The deal, estimated by Reuters to be worth some CHF1 billion ($1.03 billion), involves the sale of the Globus brand as well as eight real-estate premises in Zurich, Basel, Bern, and St Gallen.
Migros bought Globus – a high-end department store – in 1997 for around CHF700 million.
In a press release on Tuesday, the Swiss retailer said that “of the 12 interested parties, Signa and Central Group put forward the best offer and future strategy” for the Globus stores; a strategy it said would guarantee the continued existence and development of the chain.
The deal will be the last in a wave of sell-offs begun last June, which also saw Migros shed the Interio furniture chain, the e-bike stores m-way, and the Gries Deco interior design stores.
New names in the market
Signa and Central Group are already the owners of various luxury department stores across Europe, including the German Kadewe, the Italian Rinascente, and the Danish Illum.
“As a historical Swiss brand, Globus is a perfect fit for our European alliance with strong local presence and international recognition,” said Central Group Europe Chief Executive Officer Vittorio Radice, who will assume leadership of Globus.

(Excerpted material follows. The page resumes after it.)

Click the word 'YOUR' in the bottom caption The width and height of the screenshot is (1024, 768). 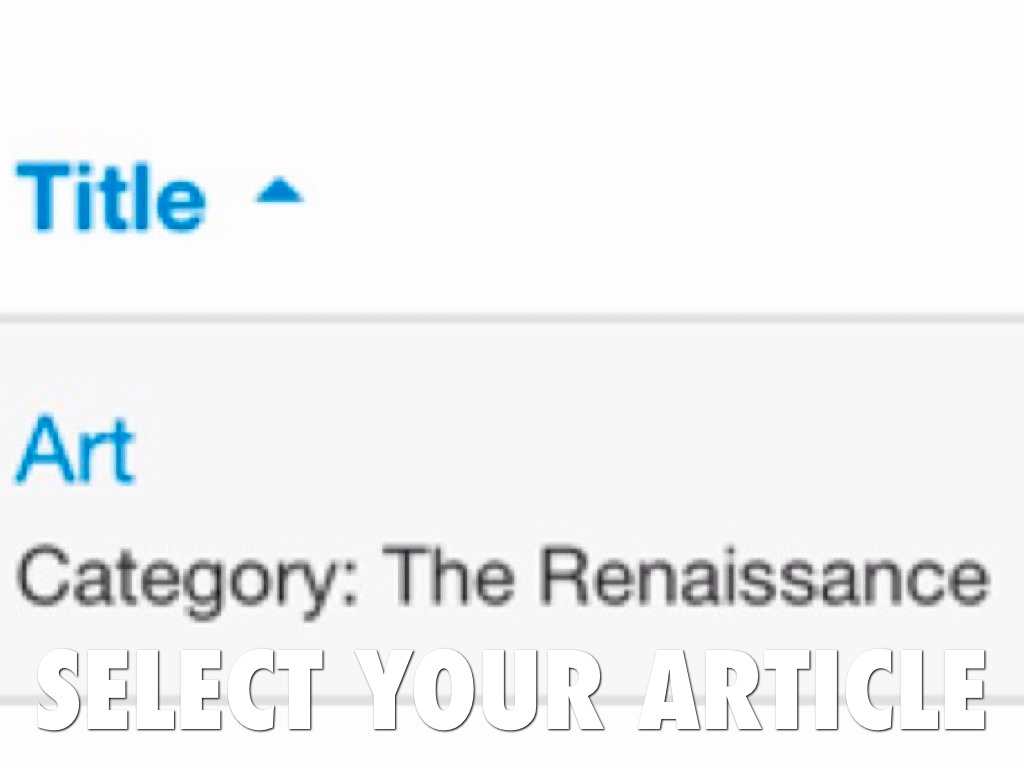480,690
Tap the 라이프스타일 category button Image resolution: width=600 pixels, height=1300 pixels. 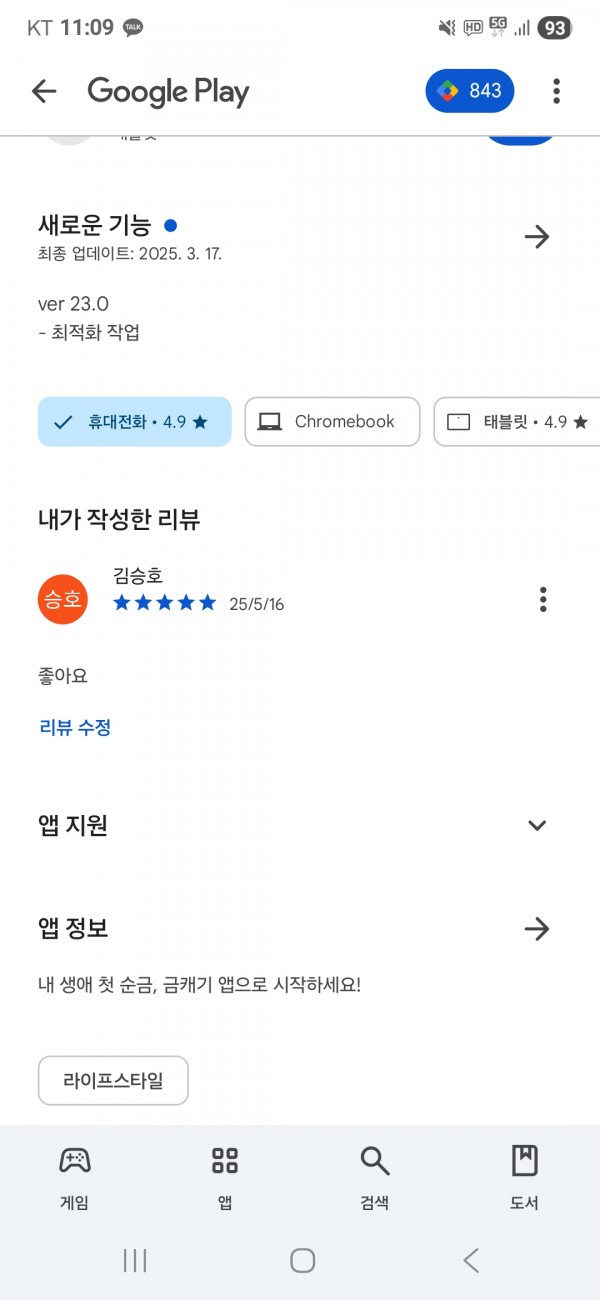113,1080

“Globus will have access to international luxury brands, and will benefit from the transfer of know-how within our group,” he said. He also said that the Swiss brand will benefit from the financial stability of its new owners, which will guarantee “excellent long-term prospects”.
The new owners will retain the Globus brand-name, as well as double-down on core business – luxury and top-end products.
Globus operates 48 stores across Switzerland, including 12 large department stores. It employs 2,409 full-time staff, and saw an annual revenue of CHF763 million last year – a contraction of 5.6% on the previous year, largely driven by the closure of several stores.
Like many other stores, it has also been struggling under increasing competition from online shopping outlets.
The deal is subject to approval from European competition authorities and is expected to close in mid-2020.